Page 108 of Gilded Locks

“First, there’s someone who wants to see you. I was so happy to oblige in delivering the message. It was so thoughtful of you to tell me just where to look for you. What was it you wanted to dowith me? ‘Explore dilapidated sheds on the edge of town’?” He laughed again.

Grace felt sick as she remembered the day she’d questioned him in the fields. She’d said that, given him a clue to where she met with the Rogue.

She didn’t give up fighting, but her spirit felt a bit broken. Her fault. This was her fault.

As soon as the porch of her manor came into view, she knew what she was about to see. The flag with the Arelli coat of arms lay in torn bits on the porch, the bear unrecognizable. Jagged-edged holes marred the walls of her home, leaving it vulnerable to any monster who wished to enter.

Grace shook her head. She didn’t want to see this.

But James kept leading her forward, his tight grip on her arm digging into her bicep. She felt a trickle of blood on her neck where he’d nicked her.

As they entered her home, Grace shuddered. Splintered remnants of boards pried from the walls and floor and misshapen memorabilia swept from shelves peppered the narrow strips of flooring left in the front room. Shattered glass piled at the base of the broken mirror, and her grandmother’s rug, shorn in two, lay discarded in the exposed dirt beneath what had once been an oakwood floor.

Bile rose in her throat, and she fought the urge to vomit. Her home… She felt violated, unsafe.

James wound her through the mess and into the kitchen. As in the front room, gaping holes pocked the floor and walls like screaming mouths crying out with the pain Grace felt. The cupboard doors hung lopsided from hinges, empty but for shards of broken jars, sticky residue, and scattered crumbs. Her family’s fresh food was gone. Taken, eaten, or disposed of, she didn’t know.

The dining room sent another surge of sick up her throat and she gagged. The table, upended and cracked, lay in a mound across the room by pieces of crushed chairs.
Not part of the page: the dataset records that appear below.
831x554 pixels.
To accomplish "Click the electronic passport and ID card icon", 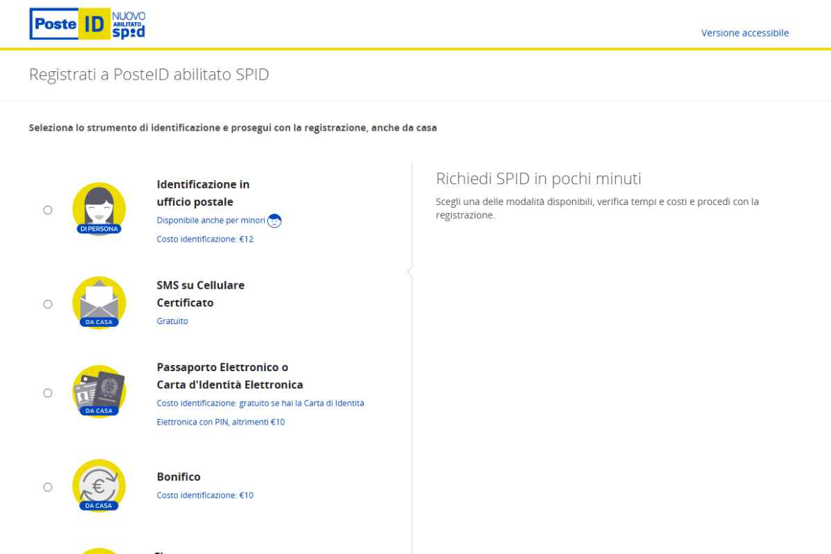I will coord(99,390).
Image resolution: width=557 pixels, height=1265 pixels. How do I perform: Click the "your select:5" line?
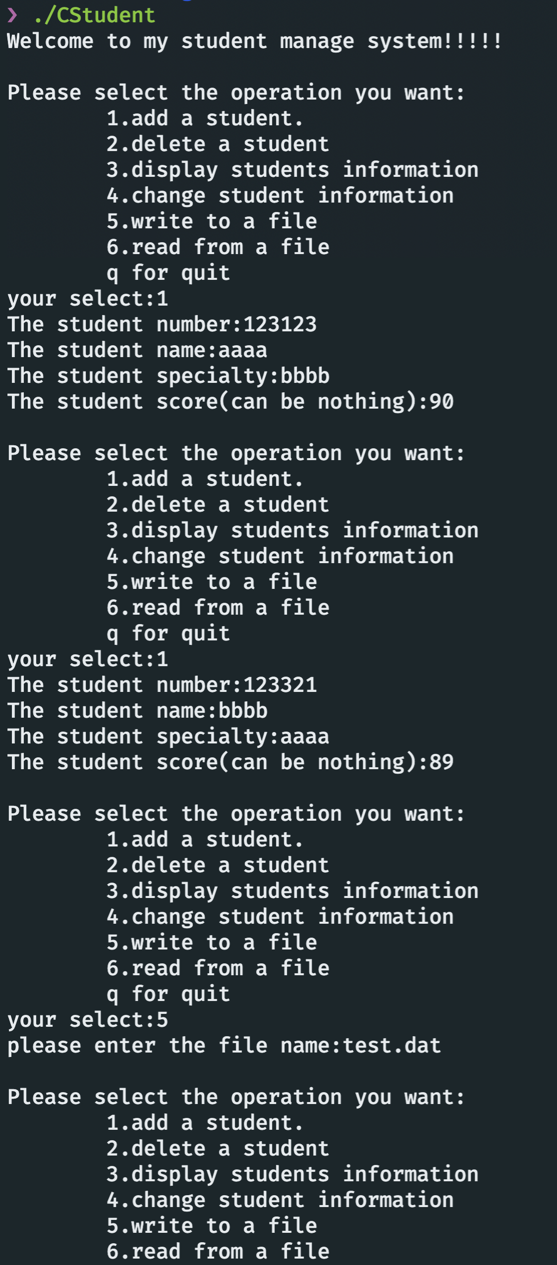88,1020
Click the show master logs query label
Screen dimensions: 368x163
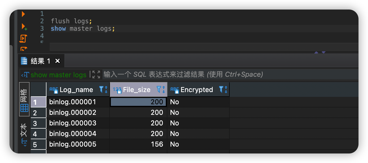pyautogui.click(x=58, y=75)
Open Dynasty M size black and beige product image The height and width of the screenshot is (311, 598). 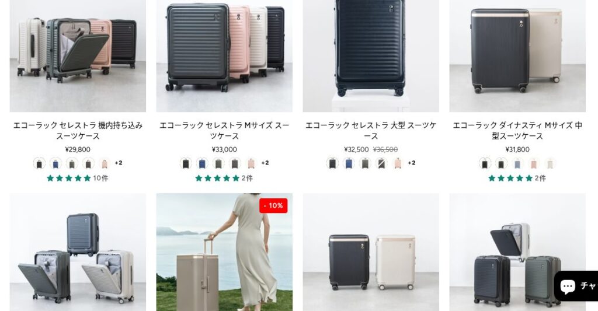tap(517, 55)
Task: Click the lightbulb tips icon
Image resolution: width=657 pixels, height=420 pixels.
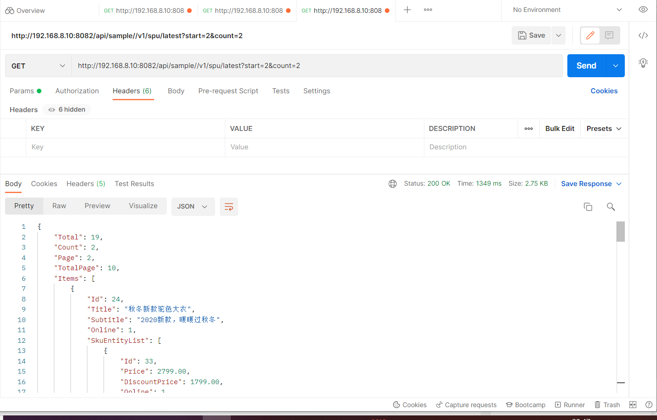Action: [643, 62]
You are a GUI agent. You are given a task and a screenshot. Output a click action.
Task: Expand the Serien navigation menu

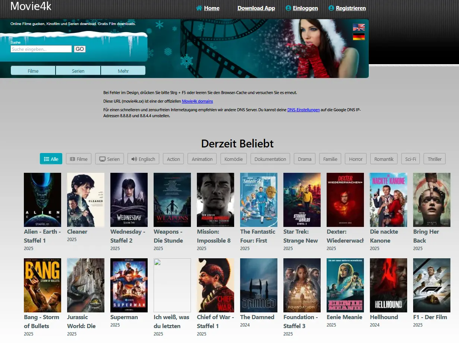[78, 71]
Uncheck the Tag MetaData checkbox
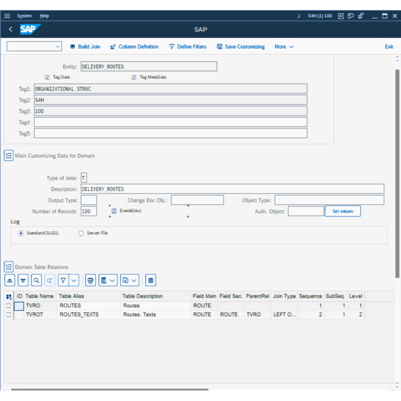Image resolution: width=401 pixels, height=401 pixels. [x=134, y=77]
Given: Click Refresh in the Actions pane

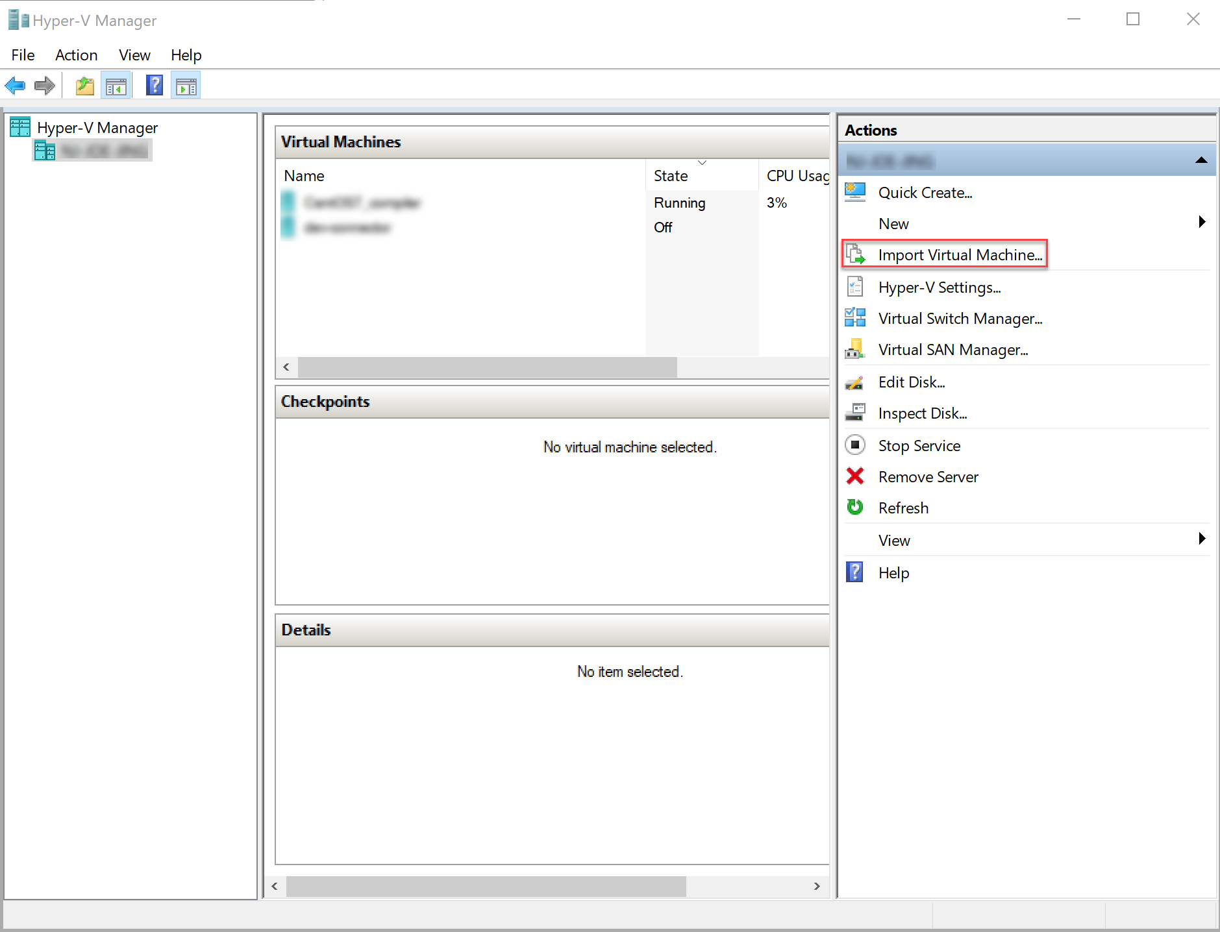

While these walls were barely damaged, the floorboards hiding the secret nook had been removed. The secret store of supplies sat untouched. This, the mayor hadn’t taken. He’d left it there as proof of their actions.

James led Grace upstairs to the bedrooms. Her legs wobbled, adrenaline fading, leaving exhaustion in its wake. She needed to fight back. Had to fight back.

But the energy had left her. She felt broken.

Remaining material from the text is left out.